Exercise requirements:
- 1) In the Humankind passage, how many cultures are spread across the six eras?
- 2) Retype the part of the Humankind passage starting with "On the whole, though, the" and going on through "intertwining resource constraints.".

## Start Page text

Exacerbating this issue is one of the least helpful parts of Humankind’s user-interface, specifically the row of icons in the top left corner representing the other empires throughout the world. They’re different colours–blue, brown, orange, maybe a sickly green–and they contain symbols of different animals–a bear, some sort of bird, maybe the one with the horns is a goat, I’m not sure. You click on these icons to start diplomacy with that empire. But none of the icons tell you which empire they are. Even when you mouse-over them, the tooltip that appears merely reports things like “Both empires are at peace.” Empires, plural. Your empire is one of them, but who is the other one? It’s already difficult to keep track of who you’re up against since the AI empires, like yourself, are switching every era.
Humankind’s various empires aren’t merely confusing to follow, they also aren’t memorably distinct. There are 60 cultures spread across the six eras, which feels like a lot even before you consider the millions of possible combinations in the melting pot. And they all have their own unit, district, and legacy trait providing distinct bonuses. But they’re not all that distinct, and in general the differences are not all that interesting. Picking your new culture is mostly a decision over which of the four main resources (food, industry, money, science) you want to focus on in the era ahead. It’s a meaningful choice in the sense that you’ll notice the difference in the amount of each resource you’re accumulating, but it’s a pretty boring choice–and one that doesn’t do much to alter the way you play. Moving from one era to the next, it’s a disappointing case of minor adjustments, of building that district on this tile instead of the next one over, or of having a slightly more powerful ranged unit instead of a slightly more powerful melee unit, rather than any drastic rethink in your approach. There are balance issues, too, with some cultures feeling decidedly weak and others significantly overpowered, which can lead to frustration when you arrive late to a new era and the AI has already taken the culture you wanted.
On the whole, though, the early game at least is full of interesting decisions. The Neolithic Era has you playing as a nomadic tribe, hunting deer and gathering berries as you scout the land ahead of founding your first city. With this welcome period of exploration, you’re able to make an informed choice over where to settle your capital. Then, as the early expansion phase continues through the first few eras, you can spend Influence to create outposts or spend more to turn an outpost into a proper city. You can attach outposts to a city to combine their resources and later even merge cities into mega-cities all sprawled out across the map. There’s a delicate push and pull here between claiming new lands or investing in development, a tug-of-war that’s complicated in rewarding fashion by a number of intertwining resource constraints.

## End Page text
## Start Record extracts

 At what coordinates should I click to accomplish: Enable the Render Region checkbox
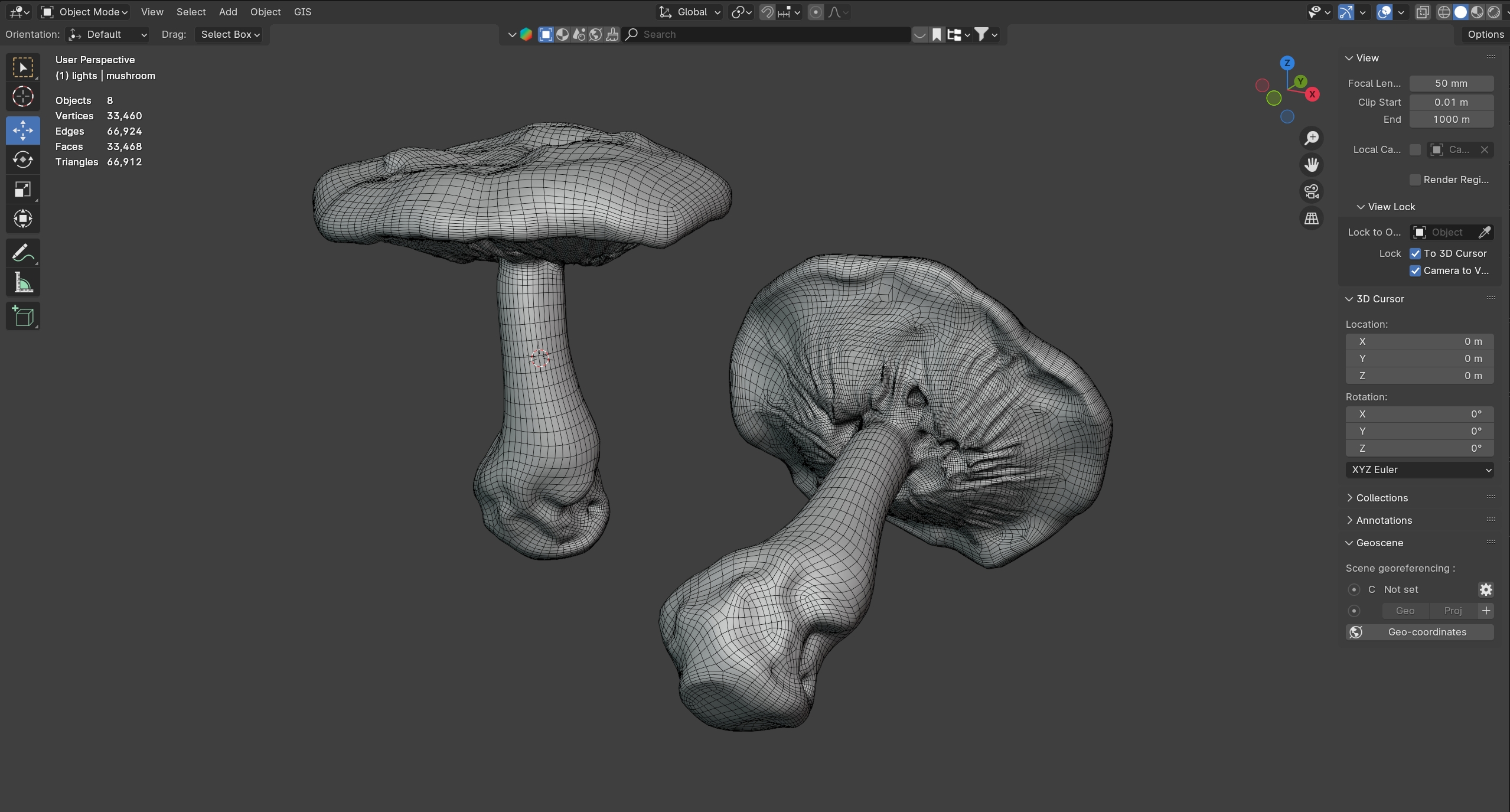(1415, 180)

## End Record extracts
## Start Record extracts

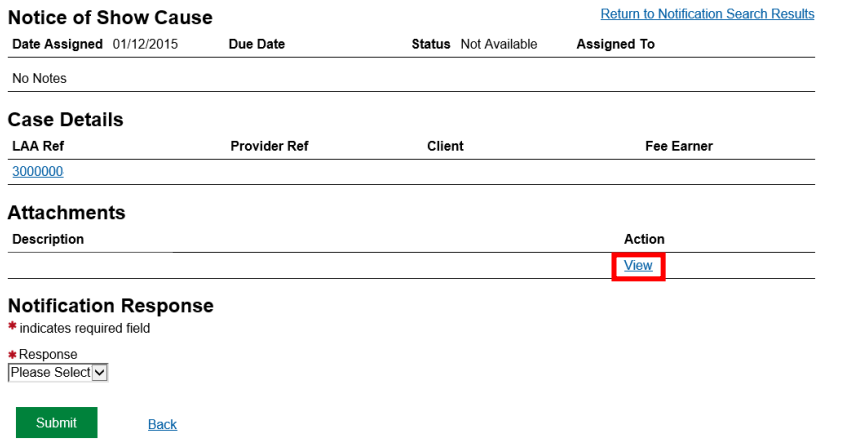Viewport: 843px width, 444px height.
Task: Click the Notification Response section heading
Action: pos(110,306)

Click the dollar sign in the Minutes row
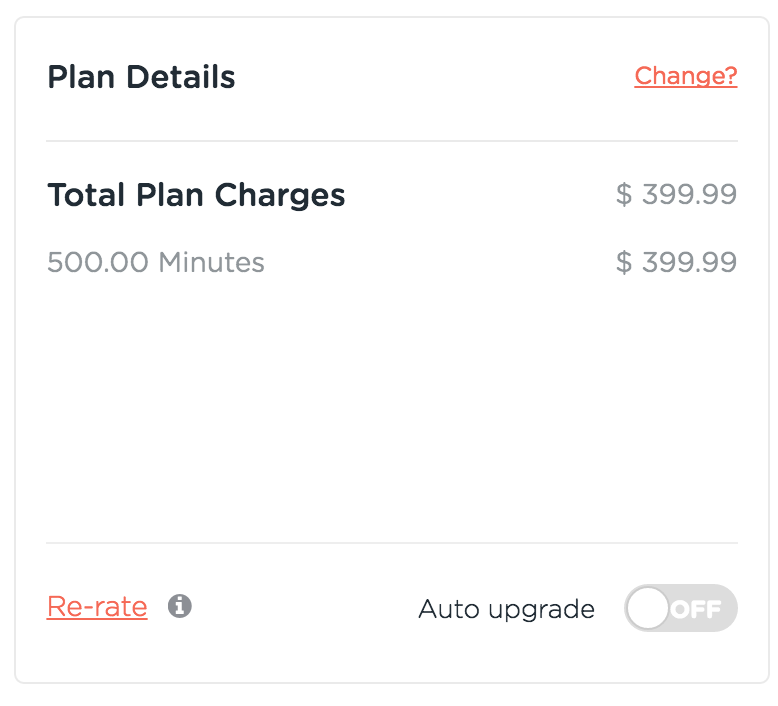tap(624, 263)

## End Record extracts
## Start Record extracts

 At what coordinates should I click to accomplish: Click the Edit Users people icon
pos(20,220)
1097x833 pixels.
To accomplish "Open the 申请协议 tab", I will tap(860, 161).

## End Record extracts

Answers given:
- 1) There are 60 cultures.

- 2)
On the whole, though, the early game at least is full of interesting decisions. The Neolithic Era has you playing as a nomadic tribe, hunting deer and gathering berries as you scout the land ahead of founding your first city. With this welcome period of exploration, you’re able to make an informed choice over where to settle your capital. Then, as the early expansion phase continues through the first few eras, you can spend Influence to create outposts or spend more to turn an outpost into a proper city. You can attach outposts to a city to combine their resources and later even merge cities into mega-cities all sprawled out across the map. There’s a delicate push and pull here between claiming new lands or investing in development, a tug-of-war that’s complicated in rewarding fashion by a number of intertwining resource constraints.